- August 12, 2025
- Cobalt Securities
Benjamin Melvin Schick (CRD#: 4897234) is a registered broker at Cobalt Capital, Inc. in Lake Mary, FL.
Broker’s History
He entered the securities industry in 2005 and has been registered with Cobalt Capital, Inc. since then.
Allegations of Misconduct
According to publicly available records released by the Financial Industry Regulatory Authority (FINRA), in March 2025, Benjamin Schick became the subject of a customer dispute where, “Based on Respondent records, the Claimants’ investment in iCap investments through the Respondent totaled $210,000, making three purchases between December 2019 and January 2021-the last of which occurred more than four years prior to the filing of the Statement of Claim. However, Claimant claimed that from 2019 to 2022, Respondents recommended private iCap investment products totaling approximately $900,000. Claimant, nearing 70 years of age, claimed that she had made it clear at that time that she wanted a portion of her assets to be invested in safe, income-producing investments. Instead, Respondents allegedly recommended unsuitable, high-risk, alternative investments in complex securities products and in the process, ignored the concentration issues, misrepresented the material risks, and ignored the Claimant’s instructions. Claimant asserts that the iCap investments were presented with optimistic and baseless performance projections, while proper due diligence would have revealed significant losses, negative cash flows, and other issues. Respondents allegedly failed to disclose these risks or the concentration dangers of recommending multiple investments. By Fall 2023, material risks-such as lawsuits, halted payments to shareholders, payroll tax issues, and the resignation of the CEO-became public knowledge. Rather than disclosing these risks, Respondents allegedly assured Claimant that they had conducted due diligence and that iCap was a reliable investment. Claimant believes Respondents were negligent, breached fiduciary duties, and violated Regulation Best Interest (Rule 15l-1(a)) by recommending unsuitable non-traditional investments. Respondents are accused of failing to exercise the required care, skill, and diligence in understanding the risks and costs of these investments or comparing them to safer alternatives better suited to Claimant’s needs. They also allegedly failed in their ongoing responsibilities to monitor and assist Claimant and instead persuaded her to invest further in these high-risk products without proper disclosures or due diligence.” The damage amount being requested is $900,000.00 and the customer dispute is still pending.
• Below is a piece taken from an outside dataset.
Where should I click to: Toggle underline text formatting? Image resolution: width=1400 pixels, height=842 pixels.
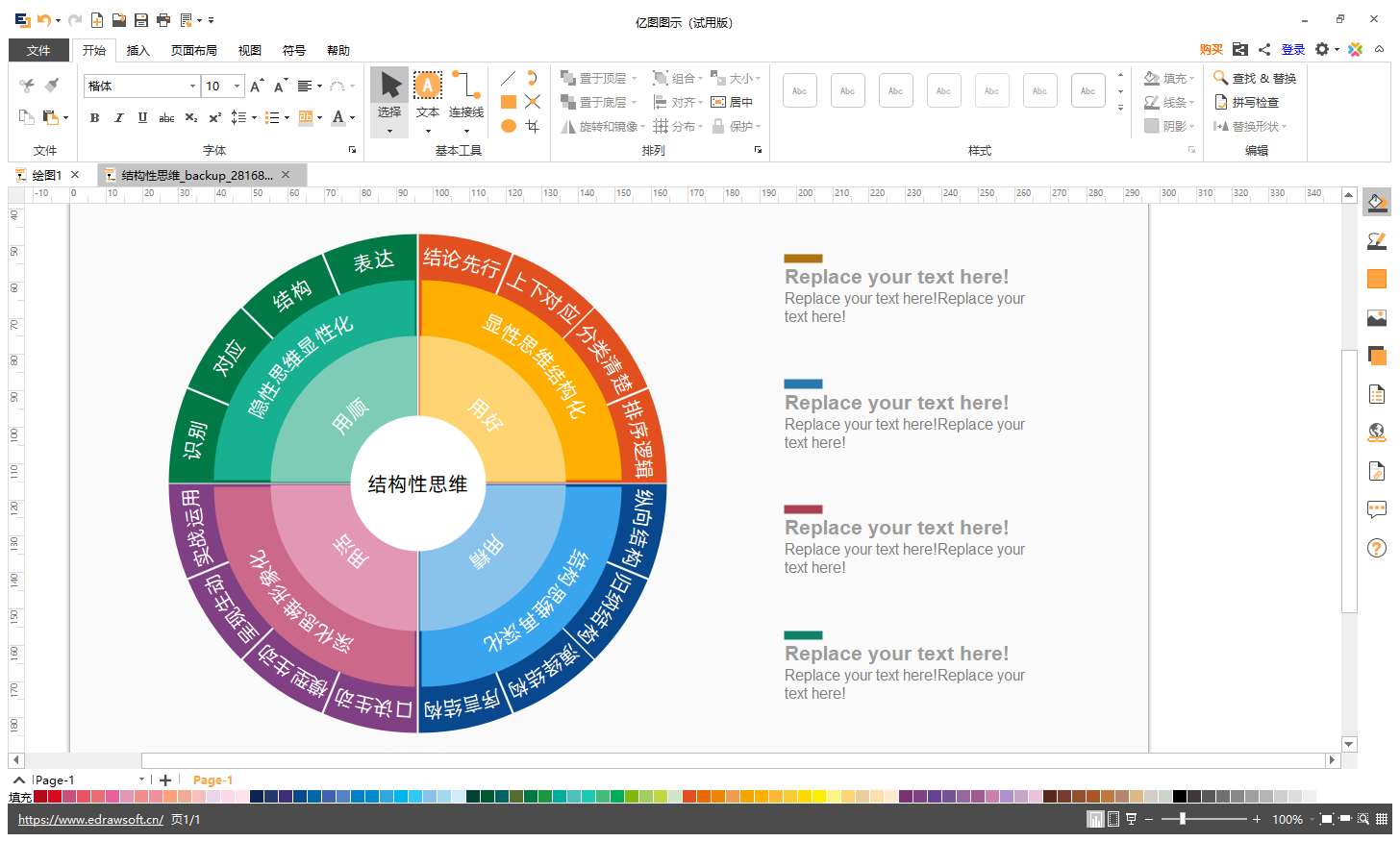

For a copy of Benjamin Schick’s FINRA BrokerCheck, click here.
About iCap Investments
The iCap securities are in distress. In March 2023, the CEO of iCap, informed investors that “it appears that interest rates are on track to continue rising which means things will likely worsen in the near term.” The CEO further advised that “the current situation has impacted the real estate portfolio that iCap manages and therefore our ability to return capital to investors under the time frame originally proscribed in our disclosure documents. We are writing to inform you that at this time we are not able to continue making monthly interest payments.” Several months later, on September 29, 2023, iCap filed for bankruptcy. According to the bankruptcy filing, iCap Enterprises, through its various funds, has less than $100 million in assets and up to $500 million in liabilities. It is also reported that iCap has up to 5,000 individual creditors. iCap has since been deemed a Ponzi Scheme.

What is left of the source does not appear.